- YOUR GOAL -
Repeat word for word the part of the text on anxiety starting with "While anxiety is" and going on through "month of lockdown.".

There are also concerns that people aren’t seeking help for their mental health because of fears over the virus, and that this is leading to a rise in emergency cases.
Who is Most at Risk of Anxiety?
At the moment, many people are feeling anxious as a result of COVID-19. Indeed, any big life changes or traumatic events can make you prone to anxiety.
Having a mental health problem can make you feel more anxious, as can having another illness, but how anxious you feel could also be down to the genes you inherit too.
Although early exposure to stress and the experience of trauma are important risk factors for anxiety disorders, evidence also highlights biological causes, such as issues with regulation of the body’s central nervous system, as having a role to play.
While anxiety is widespread across all population groups, it is twice as common in women as in men. Reasons for this have been attributed to women being exposed to more stressful life experiences, such as pregnancy and higher rates than men of domestic and sexual abuse.
Teenagers and young people often feel anxious, and those with special educational needs or from low income families are usually most vulnerable.
Younger children can be affected by anxiety too. A University of Oxford study recently found that primary school children experienced an increase in feelings of unhappiness, anxiety and low mood during the first month of lockdown.
How Can I Help My Anxiety?
There are a number of self-help techniques which can be adopted by people experiencing anxiety, including talking to a friend or relative, joining self-help or online support groups and learning relaxation techniques.
If your anxiety persists and is negatively impacting upon your daily life, it is often wise to book an appointment with a GP to explain your systems. NHS Lanarkshire coordinates a number of support and treatment options for those living with severe anxiety.
Participating in the personal development programme Living Life to the Full is another option for those with anxiety issues. This is a 12-hour course, delivered locally and free of charge by Cornerstone House Centre. It involves Cognitive Behavioural Therapy (CBT), a talking therapy which helps people deal with overwhelming problems by breaking them down into smaller chunks.

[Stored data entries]
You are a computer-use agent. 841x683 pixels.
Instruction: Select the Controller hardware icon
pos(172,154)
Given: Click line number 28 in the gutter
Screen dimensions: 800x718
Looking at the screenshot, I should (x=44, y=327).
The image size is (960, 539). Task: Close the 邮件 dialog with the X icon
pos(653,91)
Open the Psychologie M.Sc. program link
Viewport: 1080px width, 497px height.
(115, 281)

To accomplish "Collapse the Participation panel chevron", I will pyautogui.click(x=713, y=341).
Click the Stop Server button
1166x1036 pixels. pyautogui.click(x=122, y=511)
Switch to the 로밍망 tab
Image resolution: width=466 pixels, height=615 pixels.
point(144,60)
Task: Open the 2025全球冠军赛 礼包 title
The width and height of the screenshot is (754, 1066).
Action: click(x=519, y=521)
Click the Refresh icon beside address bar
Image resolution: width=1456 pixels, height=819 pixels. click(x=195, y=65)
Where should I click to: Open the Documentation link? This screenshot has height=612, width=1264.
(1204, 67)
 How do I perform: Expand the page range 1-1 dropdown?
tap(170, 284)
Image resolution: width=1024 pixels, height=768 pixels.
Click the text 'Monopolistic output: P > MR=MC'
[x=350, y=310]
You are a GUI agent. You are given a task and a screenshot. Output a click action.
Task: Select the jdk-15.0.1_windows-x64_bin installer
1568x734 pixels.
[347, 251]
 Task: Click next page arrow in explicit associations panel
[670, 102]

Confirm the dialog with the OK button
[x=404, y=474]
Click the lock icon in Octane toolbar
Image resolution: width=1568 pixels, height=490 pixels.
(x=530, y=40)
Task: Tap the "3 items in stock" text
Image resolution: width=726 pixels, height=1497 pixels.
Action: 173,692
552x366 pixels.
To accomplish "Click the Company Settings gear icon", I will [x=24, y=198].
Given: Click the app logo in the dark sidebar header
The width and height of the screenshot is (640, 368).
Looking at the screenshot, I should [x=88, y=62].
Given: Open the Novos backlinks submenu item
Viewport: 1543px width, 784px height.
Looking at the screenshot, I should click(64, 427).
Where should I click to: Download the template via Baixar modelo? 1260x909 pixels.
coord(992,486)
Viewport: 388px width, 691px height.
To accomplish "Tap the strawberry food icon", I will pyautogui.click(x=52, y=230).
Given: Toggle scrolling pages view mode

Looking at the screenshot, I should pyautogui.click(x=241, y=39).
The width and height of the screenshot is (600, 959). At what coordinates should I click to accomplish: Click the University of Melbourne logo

- RESPONSE FOR THIS EXERCISE -
While anxiety is widespread across all population groups, it is twice as common in women as in men. Reasons for this have been attributed to women being exposed to more stressful life experiences, such as pregnancy and higher rates than men of domestic and sexual abuse.
Teenagers and young people often feel anxious, and those with special educational needs or from low income families are usually most vulnerable.
Younger children can be affected by anxiety too. A University of Oxford study recently found that primary school children experienced an increase in feelings of unhappiness, anxiety and low mood during the first month of lockdown.